**Task input**.
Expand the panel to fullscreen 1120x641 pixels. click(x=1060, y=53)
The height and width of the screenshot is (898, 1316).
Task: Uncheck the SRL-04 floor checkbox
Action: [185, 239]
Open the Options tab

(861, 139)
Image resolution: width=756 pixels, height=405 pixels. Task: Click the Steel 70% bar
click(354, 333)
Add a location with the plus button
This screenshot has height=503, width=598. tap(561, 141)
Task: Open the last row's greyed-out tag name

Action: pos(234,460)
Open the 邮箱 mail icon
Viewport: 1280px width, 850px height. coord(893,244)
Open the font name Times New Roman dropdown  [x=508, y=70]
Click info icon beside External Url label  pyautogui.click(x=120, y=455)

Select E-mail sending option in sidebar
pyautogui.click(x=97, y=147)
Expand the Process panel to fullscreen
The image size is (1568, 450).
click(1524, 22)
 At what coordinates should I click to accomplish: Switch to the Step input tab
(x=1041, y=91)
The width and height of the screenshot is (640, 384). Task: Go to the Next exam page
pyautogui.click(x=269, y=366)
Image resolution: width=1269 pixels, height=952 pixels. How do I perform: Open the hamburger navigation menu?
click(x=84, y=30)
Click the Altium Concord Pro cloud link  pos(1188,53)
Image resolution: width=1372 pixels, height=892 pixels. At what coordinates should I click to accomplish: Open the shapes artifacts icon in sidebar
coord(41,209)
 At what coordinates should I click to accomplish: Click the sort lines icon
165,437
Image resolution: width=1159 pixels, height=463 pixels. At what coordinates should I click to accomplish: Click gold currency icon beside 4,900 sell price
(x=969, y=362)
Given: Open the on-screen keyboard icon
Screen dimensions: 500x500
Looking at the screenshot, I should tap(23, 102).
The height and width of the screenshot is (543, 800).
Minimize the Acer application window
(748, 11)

**How to complete this task**.
Transcribe the data above in its entirety, exactly.

**Exercise output**.
Expand the panel to fullscreen 1120x641 pixels. click(x=1060, y=53)
The height and width of the screenshot is (898, 1316).
Task: Uncheck the SRL-04 floor checkbox
Action: [185, 239]
Open the Options tab

(861, 139)
Image resolution: width=756 pixels, height=405 pixels. Task: Click the Steel 70% bar
click(354, 333)
Add a location with the plus button
This screenshot has height=503, width=598. tap(561, 141)
Task: Open the last row's greyed-out tag name

Action: pos(234,460)
Open the 邮箱 mail icon
Viewport: 1280px width, 850px height. coord(893,244)
Open the font name Times New Roman dropdown  [x=508, y=70]
Click info icon beside External Url label  pyautogui.click(x=120, y=455)

Select E-mail sending option in sidebar
pyautogui.click(x=97, y=147)
Expand the Process panel to fullscreen
The image size is (1568, 450).
click(1524, 22)
 At what coordinates should I click to accomplish: Switch to the Step input tab
(x=1041, y=91)
The width and height of the screenshot is (640, 384). Task: Go to the Next exam page
pyautogui.click(x=269, y=366)
Image resolution: width=1269 pixels, height=952 pixels. How do I perform: Open the hamburger navigation menu?
click(x=84, y=30)
Click the Altium Concord Pro cloud link  pos(1188,53)
Image resolution: width=1372 pixels, height=892 pixels. At what coordinates should I click to accomplish: Open the shapes artifacts icon in sidebar
coord(41,209)
 At what coordinates should I click to accomplish: Click the sort lines icon
165,437
Image resolution: width=1159 pixels, height=463 pixels. At what coordinates should I click to accomplish: Click gold currency icon beside 4,900 sell price
(x=969, y=362)
Given: Open the on-screen keyboard icon
Screen dimensions: 500x500
Looking at the screenshot, I should tap(23, 102).
The height and width of the screenshot is (543, 800).
Minimize the Acer application window
(748, 11)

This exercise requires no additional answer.